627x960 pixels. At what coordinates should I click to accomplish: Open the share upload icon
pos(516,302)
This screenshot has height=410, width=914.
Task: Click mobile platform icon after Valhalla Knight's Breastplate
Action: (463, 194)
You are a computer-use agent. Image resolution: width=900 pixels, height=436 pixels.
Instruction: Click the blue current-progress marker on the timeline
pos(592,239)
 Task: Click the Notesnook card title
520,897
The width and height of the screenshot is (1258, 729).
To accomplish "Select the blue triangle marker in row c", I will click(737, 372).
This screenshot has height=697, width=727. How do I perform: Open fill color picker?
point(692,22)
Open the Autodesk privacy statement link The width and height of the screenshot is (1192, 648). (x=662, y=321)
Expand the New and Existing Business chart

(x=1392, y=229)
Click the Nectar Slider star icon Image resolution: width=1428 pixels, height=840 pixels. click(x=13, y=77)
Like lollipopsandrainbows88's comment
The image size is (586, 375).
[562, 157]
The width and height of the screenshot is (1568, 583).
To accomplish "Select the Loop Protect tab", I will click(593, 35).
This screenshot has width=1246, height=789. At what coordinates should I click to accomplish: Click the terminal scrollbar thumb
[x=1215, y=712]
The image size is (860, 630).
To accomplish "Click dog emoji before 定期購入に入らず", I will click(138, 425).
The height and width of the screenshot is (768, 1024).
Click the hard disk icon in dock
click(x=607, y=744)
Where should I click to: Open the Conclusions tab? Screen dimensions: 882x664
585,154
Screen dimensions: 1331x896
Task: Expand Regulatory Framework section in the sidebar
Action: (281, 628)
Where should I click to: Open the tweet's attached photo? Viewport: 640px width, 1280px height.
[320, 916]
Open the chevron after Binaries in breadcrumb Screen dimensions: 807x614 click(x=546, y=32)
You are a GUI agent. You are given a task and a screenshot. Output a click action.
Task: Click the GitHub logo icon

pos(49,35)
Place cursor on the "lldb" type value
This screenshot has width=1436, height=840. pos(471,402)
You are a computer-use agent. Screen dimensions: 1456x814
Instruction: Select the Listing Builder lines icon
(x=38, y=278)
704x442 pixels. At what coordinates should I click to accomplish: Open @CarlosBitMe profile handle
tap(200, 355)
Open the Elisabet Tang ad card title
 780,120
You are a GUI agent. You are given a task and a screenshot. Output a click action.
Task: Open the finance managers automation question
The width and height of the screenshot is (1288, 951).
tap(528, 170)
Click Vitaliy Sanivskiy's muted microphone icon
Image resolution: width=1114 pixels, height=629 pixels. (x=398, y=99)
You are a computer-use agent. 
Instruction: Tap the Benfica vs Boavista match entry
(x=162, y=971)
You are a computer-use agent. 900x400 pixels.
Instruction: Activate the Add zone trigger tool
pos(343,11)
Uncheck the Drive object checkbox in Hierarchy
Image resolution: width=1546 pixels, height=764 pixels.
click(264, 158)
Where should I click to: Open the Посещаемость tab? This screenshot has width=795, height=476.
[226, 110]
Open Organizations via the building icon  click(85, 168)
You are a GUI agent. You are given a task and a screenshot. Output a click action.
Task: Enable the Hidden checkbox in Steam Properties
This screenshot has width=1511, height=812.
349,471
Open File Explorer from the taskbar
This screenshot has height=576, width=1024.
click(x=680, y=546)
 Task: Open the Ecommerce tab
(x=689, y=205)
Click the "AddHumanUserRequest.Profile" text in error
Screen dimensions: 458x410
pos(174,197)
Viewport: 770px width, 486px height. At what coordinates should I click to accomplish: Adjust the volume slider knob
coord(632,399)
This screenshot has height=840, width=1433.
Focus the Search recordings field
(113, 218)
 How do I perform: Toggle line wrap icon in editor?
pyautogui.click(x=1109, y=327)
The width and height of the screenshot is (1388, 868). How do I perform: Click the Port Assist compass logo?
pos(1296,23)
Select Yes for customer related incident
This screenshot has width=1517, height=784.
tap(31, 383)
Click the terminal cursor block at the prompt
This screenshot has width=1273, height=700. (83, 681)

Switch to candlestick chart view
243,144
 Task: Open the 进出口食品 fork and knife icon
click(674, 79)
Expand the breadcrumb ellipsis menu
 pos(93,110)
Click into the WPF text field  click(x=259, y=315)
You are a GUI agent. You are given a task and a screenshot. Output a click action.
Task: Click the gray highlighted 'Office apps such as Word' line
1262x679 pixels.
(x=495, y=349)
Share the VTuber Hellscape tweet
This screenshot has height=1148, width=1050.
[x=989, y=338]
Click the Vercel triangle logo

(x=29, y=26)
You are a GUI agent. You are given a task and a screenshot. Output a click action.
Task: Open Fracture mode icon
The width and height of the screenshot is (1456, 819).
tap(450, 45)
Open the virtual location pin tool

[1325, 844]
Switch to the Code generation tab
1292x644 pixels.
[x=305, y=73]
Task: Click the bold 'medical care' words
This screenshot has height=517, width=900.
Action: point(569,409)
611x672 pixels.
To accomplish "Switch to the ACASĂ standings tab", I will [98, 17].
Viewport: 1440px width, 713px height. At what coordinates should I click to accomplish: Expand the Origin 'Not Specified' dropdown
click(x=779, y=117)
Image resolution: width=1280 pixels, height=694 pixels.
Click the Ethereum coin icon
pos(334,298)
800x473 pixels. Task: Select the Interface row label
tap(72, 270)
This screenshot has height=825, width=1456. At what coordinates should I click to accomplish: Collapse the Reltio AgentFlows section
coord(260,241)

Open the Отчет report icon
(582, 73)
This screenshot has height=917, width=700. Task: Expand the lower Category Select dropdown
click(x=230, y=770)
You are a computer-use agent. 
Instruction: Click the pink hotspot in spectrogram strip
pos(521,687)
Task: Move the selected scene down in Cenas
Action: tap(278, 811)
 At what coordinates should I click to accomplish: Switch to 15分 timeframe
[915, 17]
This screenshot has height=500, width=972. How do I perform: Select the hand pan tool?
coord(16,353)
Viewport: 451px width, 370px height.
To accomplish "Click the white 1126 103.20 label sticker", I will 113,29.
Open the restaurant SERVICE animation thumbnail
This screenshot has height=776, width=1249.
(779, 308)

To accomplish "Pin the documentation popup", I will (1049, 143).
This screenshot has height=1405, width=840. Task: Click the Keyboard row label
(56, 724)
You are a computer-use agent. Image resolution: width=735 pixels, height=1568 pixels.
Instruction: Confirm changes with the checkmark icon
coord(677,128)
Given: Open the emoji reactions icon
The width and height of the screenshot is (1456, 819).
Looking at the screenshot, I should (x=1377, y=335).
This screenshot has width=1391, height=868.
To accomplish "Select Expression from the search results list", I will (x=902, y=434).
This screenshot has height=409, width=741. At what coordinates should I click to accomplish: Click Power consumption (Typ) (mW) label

——————————

Job>
Rewrite all of the records above, substituting "Summary tab" for "Conclusions tab" and leaving every other line and character exactly as it stands.

Written response>
627x960 pixels. At what coordinates should I click to accomplish: Open the share upload icon
pos(516,302)
This screenshot has height=410, width=914.
Task: Click mobile platform icon after Valhalla Knight's Breastplate
Action: (463, 194)
You are a computer-use agent. Image resolution: width=900 pixels, height=436 pixels.
Instruction: Click the blue current-progress marker on the timeline
pos(592,239)
 Task: Click the Notesnook card title
520,897
The width and height of the screenshot is (1258, 729).
To accomplish "Select the blue triangle marker in row c", I will click(737, 372).
This screenshot has height=697, width=727. How do I perform: Open fill color picker?
point(692,22)
Open the Autodesk privacy statement link The width and height of the screenshot is (1192, 648). (x=662, y=321)
Expand the New and Existing Business chart

(x=1392, y=229)
Click the Nectar Slider star icon Image resolution: width=1428 pixels, height=840 pixels. click(x=13, y=77)
Like lollipopsandrainbows88's comment
The image size is (586, 375).
[562, 157]
The width and height of the screenshot is (1568, 583).
To accomplish "Select the Loop Protect tab", I will click(593, 35).
This screenshot has width=1246, height=789. At what coordinates should I click to accomplish: Click the terminal scrollbar thumb
[x=1215, y=712]
The image size is (860, 630).
To accomplish "Click dog emoji before 定期購入に入らず", I will click(138, 425).
The height and width of the screenshot is (768, 1024).
Click the hard disk icon in dock
click(x=607, y=744)
Where should I click to: Open the Summary tab? Screen dimensions: 882x664
585,154
Screen dimensions: 1331x896
Task: Expand Regulatory Framework section in the sidebar
Action: (281, 628)
Where should I click to: Open the tweet's attached photo? Viewport: 640px width, 1280px height.
[320, 916]
Open the chevron after Binaries in breadcrumb Screen dimensions: 807x614 click(x=546, y=32)
You are a GUI agent. You are given a task and a screenshot. Output a click action.
Task: Click the GitHub logo icon

pos(49,35)
Place cursor on the "lldb" type value
This screenshot has width=1436, height=840. pos(471,402)
You are a computer-use agent. Screen dimensions: 1456x814
Instruction: Select the Listing Builder lines icon
(x=38, y=278)
704x442 pixels. At what coordinates should I click to accomplish: Open @CarlosBitMe profile handle
tap(200, 355)
Open the Elisabet Tang ad card title
 780,120
You are a GUI agent. You are given a task and a screenshot. Output a click action.
Task: Open the finance managers automation question
The width and height of the screenshot is (1288, 951).
tap(528, 170)
Click Vitaliy Sanivskiy's muted microphone icon
Image resolution: width=1114 pixels, height=629 pixels. (x=398, y=99)
You are a computer-use agent. 
Instruction: Tap the Benfica vs Boavista match entry
(x=162, y=971)
You are a computer-use agent. 900x400 pixels.
Instruction: Activate the Add zone trigger tool
pos(343,11)
Uncheck the Drive object checkbox in Hierarchy
Image resolution: width=1546 pixels, height=764 pixels.
click(264, 158)
Where should I click to: Open the Посещаемость tab? This screenshot has width=795, height=476.
[226, 110]
Open Organizations via the building icon  click(85, 168)
You are a GUI agent. You are given a task and a screenshot. Output a click action.
Task: Enable the Hidden checkbox in Steam Properties
This screenshot has width=1511, height=812.
349,471
Open File Explorer from the taskbar
This screenshot has height=576, width=1024.
click(x=680, y=546)
 Task: Open the Ecommerce tab
(x=689, y=205)
Click the "AddHumanUserRequest.Profile" text in error
Screen dimensions: 458x410
pos(174,197)
Viewport: 770px width, 486px height. At what coordinates should I click to accomplish: Adjust the volume slider knob
coord(632,399)
This screenshot has height=840, width=1433.
Focus the Search recordings field
(113, 218)
 How do I perform: Toggle line wrap icon in editor?
pyautogui.click(x=1109, y=327)
The width and height of the screenshot is (1388, 868). How do I perform: Click the Port Assist compass logo?
pos(1296,23)
Select Yes for customer related incident
This screenshot has width=1517, height=784.
tap(31, 383)
Click the terminal cursor block at the prompt
This screenshot has width=1273, height=700. (83, 681)

Switch to candlestick chart view
243,144
 Task: Open the 进出口食品 fork and knife icon
click(674, 79)
Expand the breadcrumb ellipsis menu
 pos(93,110)
Click into the WPF text field  click(x=259, y=315)
You are a GUI agent. You are given a task and a screenshot. Output a click action.
Task: Click the gray highlighted 'Office apps such as Word' line
1262x679 pixels.
(x=495, y=349)
Share the VTuber Hellscape tweet
This screenshot has height=1148, width=1050.
[x=989, y=338]
Click the Vercel triangle logo

(x=29, y=26)
You are a GUI agent. You are given a task and a screenshot. Output a click action.
Task: Open Fracture mode icon
The width and height of the screenshot is (1456, 819).
tap(450, 45)
Open the virtual location pin tool

[1325, 844]
Switch to the Code generation tab
1292x644 pixels.
[x=305, y=73]
Task: Click the bold 'medical care' words
This screenshot has height=517, width=900.
Action: point(569,409)
611x672 pixels.
To accomplish "Switch to the ACASĂ standings tab", I will [98, 17].
Viewport: 1440px width, 713px height. At what coordinates should I click to accomplish: Expand the Origin 'Not Specified' dropdown
click(x=779, y=117)
Image resolution: width=1280 pixels, height=694 pixels.
Click the Ethereum coin icon
pos(334,298)
800x473 pixels. Task: Select the Interface row label
tap(72, 270)
This screenshot has height=825, width=1456. At what coordinates should I click to accomplish: Collapse the Reltio AgentFlows section
coord(260,241)

Open the Отчет report icon
(582, 73)
This screenshot has height=917, width=700. Task: Expand the lower Category Select dropdown
click(x=230, y=770)
You are a computer-use agent. 
Instruction: Click the pink hotspot in spectrogram strip
pos(521,687)
Task: Move the selected scene down in Cenas
Action: tap(278, 811)
 At what coordinates should I click to accomplish: Switch to 15分 timeframe
[915, 17]
This screenshot has height=500, width=972. How do I perform: Select the hand pan tool?
coord(16,353)
Viewport: 451px width, 370px height.
To accomplish "Click the white 1126 103.20 label sticker", I will 113,29.
Open the restaurant SERVICE animation thumbnail
This screenshot has height=776, width=1249.
(779, 308)

To accomplish "Pin the documentation popup", I will (1049, 143).
This screenshot has height=1405, width=840. Task: Click the Keyboard row label
(56, 724)
You are a computer-use agent. Image resolution: width=735 pixels, height=1568 pixels.
Instruction: Confirm changes with the checkmark icon
coord(677,128)
Given: Open the emoji reactions icon
The width and height of the screenshot is (1456, 819).
Looking at the screenshot, I should (x=1377, y=335).
This screenshot has width=1391, height=868.
To accomplish "Select Expression from the search results list", I will (x=902, y=434).
This screenshot has height=409, width=741. At what coordinates should I click to accomplish: Click Power consumption (Typ) (mW) label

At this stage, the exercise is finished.